Rewrite everything from the row containing "The width and" down to the last row, replacing "radio button" with "option button" and leaving all else unchanged. Omit the pictures from your answer.

■ **DATA ENTRIES**
---

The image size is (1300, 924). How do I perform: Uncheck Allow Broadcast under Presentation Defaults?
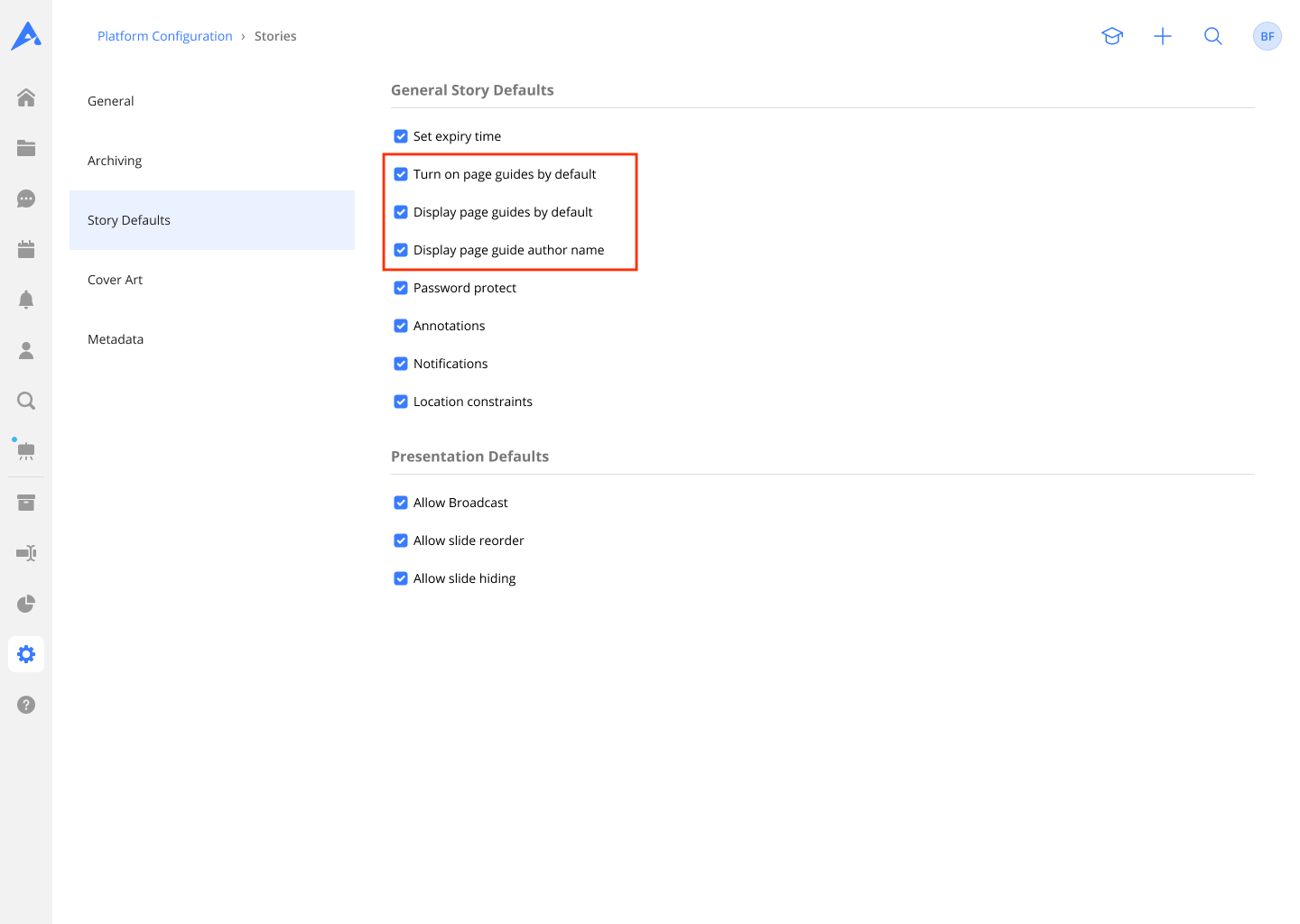[401, 503]
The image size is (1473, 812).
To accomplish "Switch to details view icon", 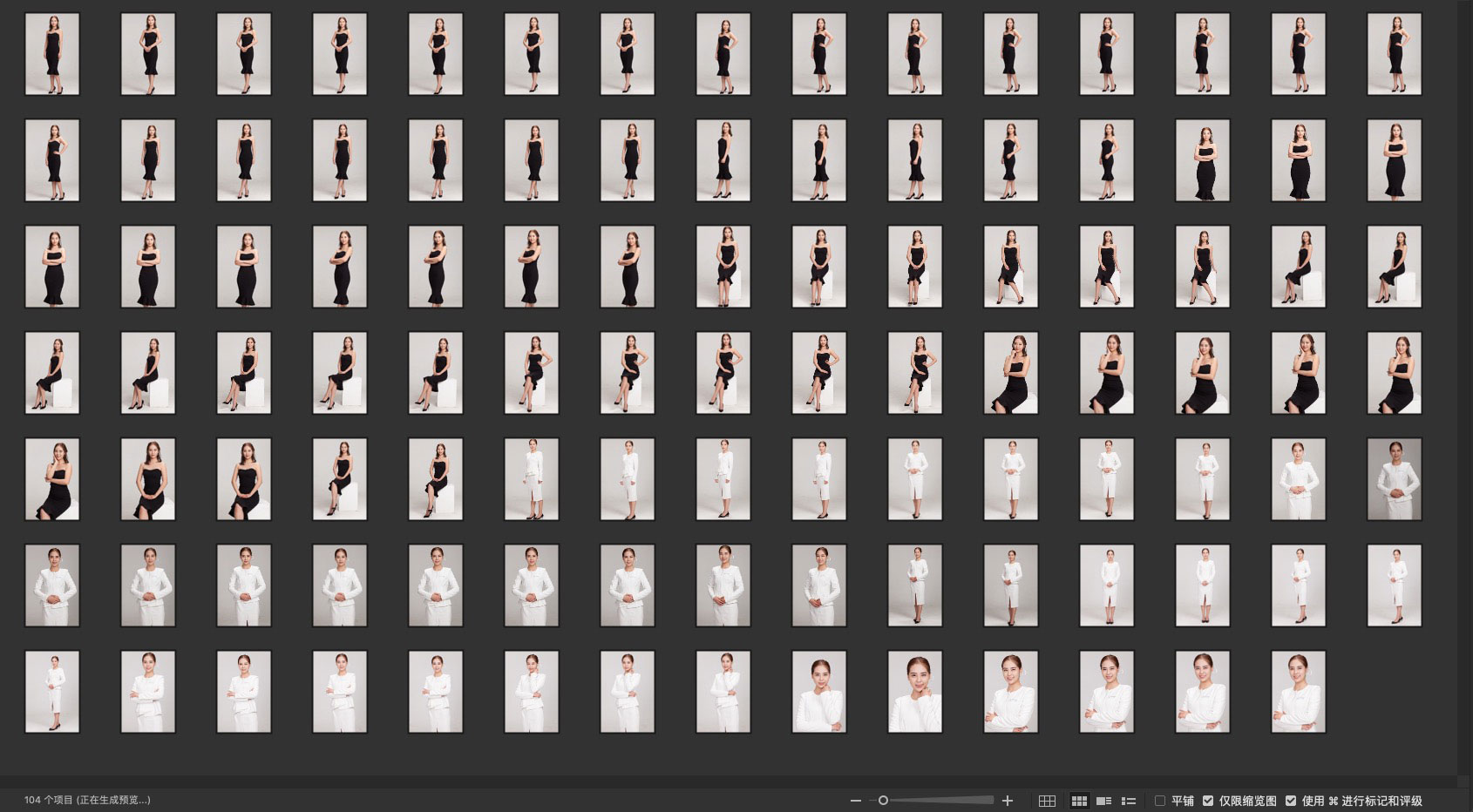I will click(x=1103, y=801).
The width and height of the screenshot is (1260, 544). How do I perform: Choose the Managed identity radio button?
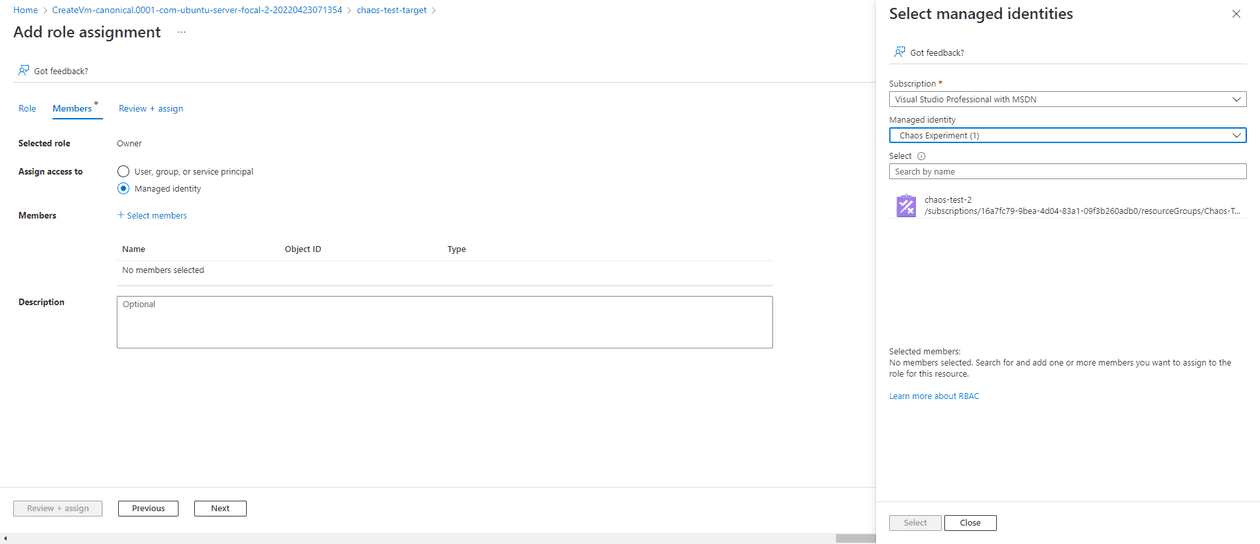[x=124, y=188]
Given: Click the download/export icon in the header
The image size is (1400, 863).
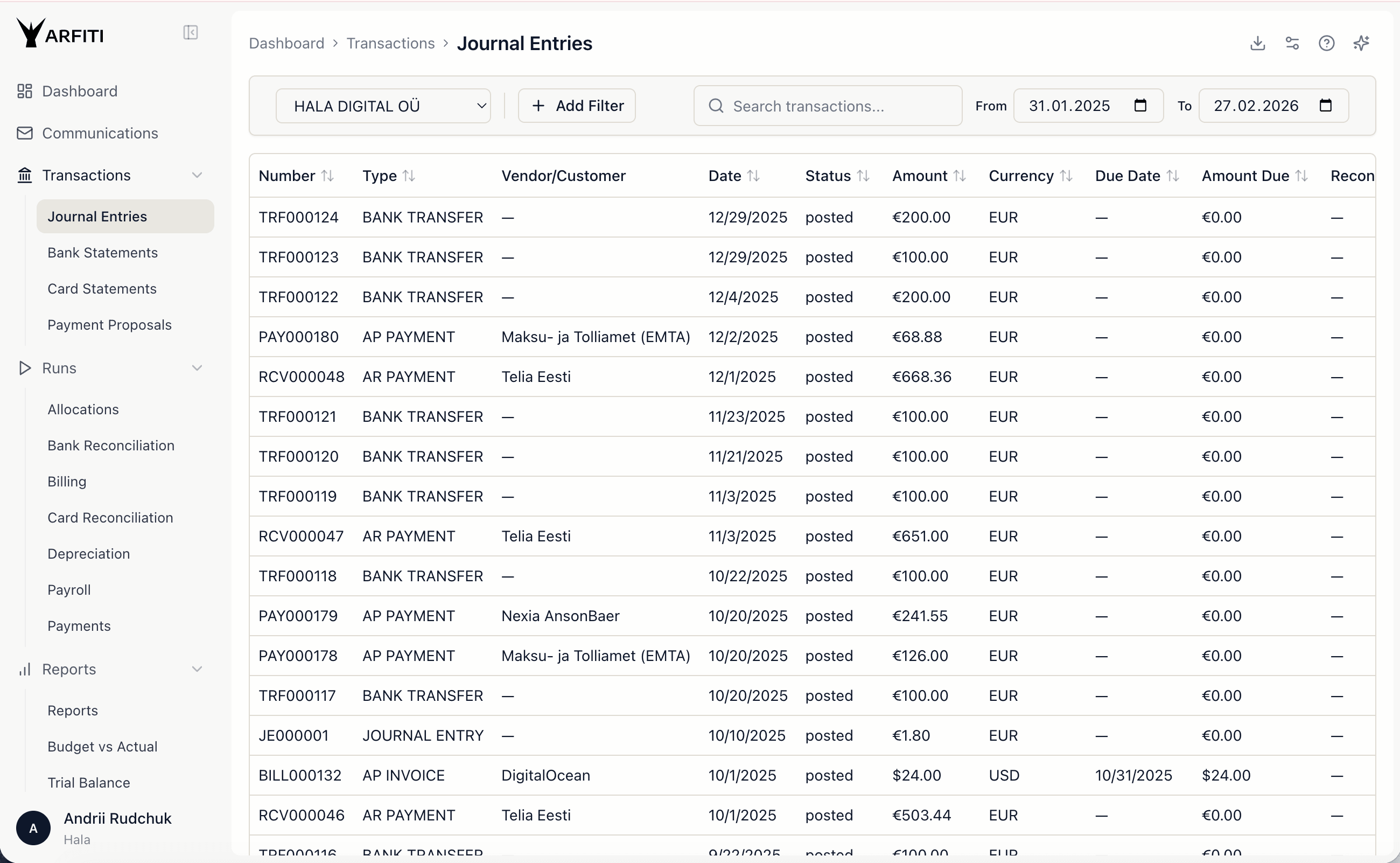Looking at the screenshot, I should pyautogui.click(x=1257, y=43).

---

■ **RESULT OF THIS EXERCISE**
The width and height of the screenshot is (1260, 544). How do I perform: Choose the Managed identity option button?
[x=124, y=188]
Given: Click the download/export icon in the header
The image size is (1400, 863).
Looking at the screenshot, I should pyautogui.click(x=1257, y=43).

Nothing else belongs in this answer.